Need some advice on 1D CNN trained on synthetic spectra to predict the frequency of a single minimum on real signal

Hi. I’m an undergraduate studying plasma, trying to apply deep learning to my research. I don’t have local ML support, so I had to study it all by myself and get some help from AI tools. I ’m seeking practical advice from PyTorch experts. I’ll not going to explain all the details about physics and focus on the ML/code side.

First of all, I’m not good at English so sorry if my sentences might sound awkward or rude. I got some help from AI tools either. I’m not sure if my topic’s format is appropriate, I’ll modify anytime if so.

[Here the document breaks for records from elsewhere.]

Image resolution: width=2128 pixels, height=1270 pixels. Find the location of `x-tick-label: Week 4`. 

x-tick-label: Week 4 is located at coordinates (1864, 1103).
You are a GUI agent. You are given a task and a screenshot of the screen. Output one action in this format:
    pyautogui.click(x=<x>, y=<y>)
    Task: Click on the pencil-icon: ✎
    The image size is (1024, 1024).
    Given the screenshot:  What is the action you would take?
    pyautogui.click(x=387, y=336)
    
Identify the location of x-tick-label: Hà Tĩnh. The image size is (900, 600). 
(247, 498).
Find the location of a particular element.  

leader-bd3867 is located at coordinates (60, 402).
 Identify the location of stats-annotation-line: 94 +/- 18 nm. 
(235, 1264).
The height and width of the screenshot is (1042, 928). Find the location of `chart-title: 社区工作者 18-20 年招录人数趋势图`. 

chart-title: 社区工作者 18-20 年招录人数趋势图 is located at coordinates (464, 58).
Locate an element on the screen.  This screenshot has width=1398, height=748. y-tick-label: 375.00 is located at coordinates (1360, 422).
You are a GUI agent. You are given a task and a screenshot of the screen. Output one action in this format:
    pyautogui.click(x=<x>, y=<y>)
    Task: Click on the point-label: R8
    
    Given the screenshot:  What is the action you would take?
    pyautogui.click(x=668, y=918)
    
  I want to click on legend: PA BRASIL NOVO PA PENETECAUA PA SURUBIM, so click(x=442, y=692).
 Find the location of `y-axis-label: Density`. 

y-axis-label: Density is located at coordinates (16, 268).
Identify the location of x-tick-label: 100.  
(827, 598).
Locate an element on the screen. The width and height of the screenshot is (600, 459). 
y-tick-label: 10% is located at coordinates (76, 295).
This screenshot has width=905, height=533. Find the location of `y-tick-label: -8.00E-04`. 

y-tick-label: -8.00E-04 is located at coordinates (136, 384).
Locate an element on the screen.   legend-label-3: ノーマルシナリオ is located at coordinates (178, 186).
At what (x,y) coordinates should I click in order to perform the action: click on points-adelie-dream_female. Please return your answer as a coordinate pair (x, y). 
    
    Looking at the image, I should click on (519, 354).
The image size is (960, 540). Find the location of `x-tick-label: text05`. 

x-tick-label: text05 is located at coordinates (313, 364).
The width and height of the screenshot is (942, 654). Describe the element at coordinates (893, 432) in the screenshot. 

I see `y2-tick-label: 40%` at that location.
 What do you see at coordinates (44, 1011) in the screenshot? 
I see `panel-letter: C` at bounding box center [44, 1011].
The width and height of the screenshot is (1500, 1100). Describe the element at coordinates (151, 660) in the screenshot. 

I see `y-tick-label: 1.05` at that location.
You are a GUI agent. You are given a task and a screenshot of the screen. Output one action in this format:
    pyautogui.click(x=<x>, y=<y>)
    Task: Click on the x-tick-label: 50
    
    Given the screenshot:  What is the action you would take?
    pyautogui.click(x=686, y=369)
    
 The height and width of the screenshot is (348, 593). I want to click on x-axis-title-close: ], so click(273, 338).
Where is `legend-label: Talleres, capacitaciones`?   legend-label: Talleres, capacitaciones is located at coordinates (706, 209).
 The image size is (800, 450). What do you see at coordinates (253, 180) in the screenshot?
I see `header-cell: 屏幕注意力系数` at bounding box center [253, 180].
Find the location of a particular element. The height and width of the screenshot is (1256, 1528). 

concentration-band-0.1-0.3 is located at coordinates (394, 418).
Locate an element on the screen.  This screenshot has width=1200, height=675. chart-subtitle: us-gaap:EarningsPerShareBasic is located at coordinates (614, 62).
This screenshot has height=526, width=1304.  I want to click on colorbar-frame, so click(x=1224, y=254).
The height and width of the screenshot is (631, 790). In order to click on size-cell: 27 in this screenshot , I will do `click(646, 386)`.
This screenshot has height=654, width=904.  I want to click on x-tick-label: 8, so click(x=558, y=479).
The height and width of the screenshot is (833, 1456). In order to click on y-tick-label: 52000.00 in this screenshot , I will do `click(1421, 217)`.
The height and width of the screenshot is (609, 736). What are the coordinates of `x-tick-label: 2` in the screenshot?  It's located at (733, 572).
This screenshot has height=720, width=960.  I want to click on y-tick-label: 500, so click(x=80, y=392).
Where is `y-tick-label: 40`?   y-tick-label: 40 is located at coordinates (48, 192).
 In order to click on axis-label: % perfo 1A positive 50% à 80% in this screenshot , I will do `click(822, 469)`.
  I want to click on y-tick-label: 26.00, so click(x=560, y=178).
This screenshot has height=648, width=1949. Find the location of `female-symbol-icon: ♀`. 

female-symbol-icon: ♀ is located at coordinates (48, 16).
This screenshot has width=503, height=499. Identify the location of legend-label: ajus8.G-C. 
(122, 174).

I really want to appreciate first for spending your time.

Problem

  • Input: a 1D spectrum (frequency vs. response) that typically has an N-shaped curve with a single clear minimum.

  • Goal: regress the frequency xxx at that minimum (scalar output).

  • Motivation: classic fitting or “find local minimum” rules can fail when the curve flattens under some conditions or is noisy.

  • Approach (simulation → real)

    • I can generate synthetic spectra from a simple circuit model, then add perturbations (noise, drift, local bumps) to mimic measurement conditions.

    • Model & inputs: small 1D CNN with 3 input channels: [frequency axis, S21 in dB, first derivative dS/df].

      • Derivative is computed with Savitzky–Golay (fixed window/polyorder) after resampling onto a fixed training grid.
    • Training: synthetic data only (large set). Loss = SmoothL1, optimizer = Adam, scheduler = ReduceLROnPlateau.

    • Inference: real signal traces are parsed, resampled to the same grid, derivative computed the same way, then passed to the model.

first and second Figures below are How the Actual experiment Data looks like and the Third one is how synthetic data looks like.

What I observe

  • On the synthetic validation set the model is reasonable, but on real data the prediction is consistently biased in one direction (systematic offset).

  • Preprocessing (grid + derivative method) is kept the same between train and inference.

What I’d like feedback on

  1. Sim-to-real feasibility: Is it realistic to train only on synthetic spectra and generalize to real traces? If so, what are the key practices (preprocessing, normalization, augmentations, loss/scheduler choices) that usually make this work?

  2. Non-DL or hybrid options: If deep learning isn’t strictly necessary, are there robust alternatives or hybrids you’ve found effective for predicting the minimum’s x-location when curves can be flat/noisy?

  3. Mixing real data: If I can label a small set of real traces, how would you mix them with synthetic data? (e.g., pretrain on synthetic → fine-tune only the head/BN on real; or a fixed ratio like 90:10 or 80:20?) Any rules of thumb?

  4. Model/code review: With inputs [freq, S21, dS/df] and a small 1D CNN (Conv-BN-ReLU-Pool blocks → GAP → FC), SmoothL1+Adam+Plateau scheduler:

    • Any obvious anti-patterns or easy wins (e.g., channel normalization, scheduler choice like cosine restarts/one-cycle, initialization details for ReLU, loss reweighting near the minimum, handling boundary effects after resampling, etc.)?

    • Suggestions to reduce systematic bias on real data are especially welcome.

Extra details (compact)

  • Data: synthetic ~100k traces on a fixed grid; real .s2p have irregular grids → resampled to training grid.

  • Augmentations: additive noise (pressure-dependent scale), slow drift, small local bumps; all applied after generating the clean model curve, then the derivative is computed.

  • Environment: Colab, PyTorch.

I can share my code if it’s needed. Thanks in advance for any pointers!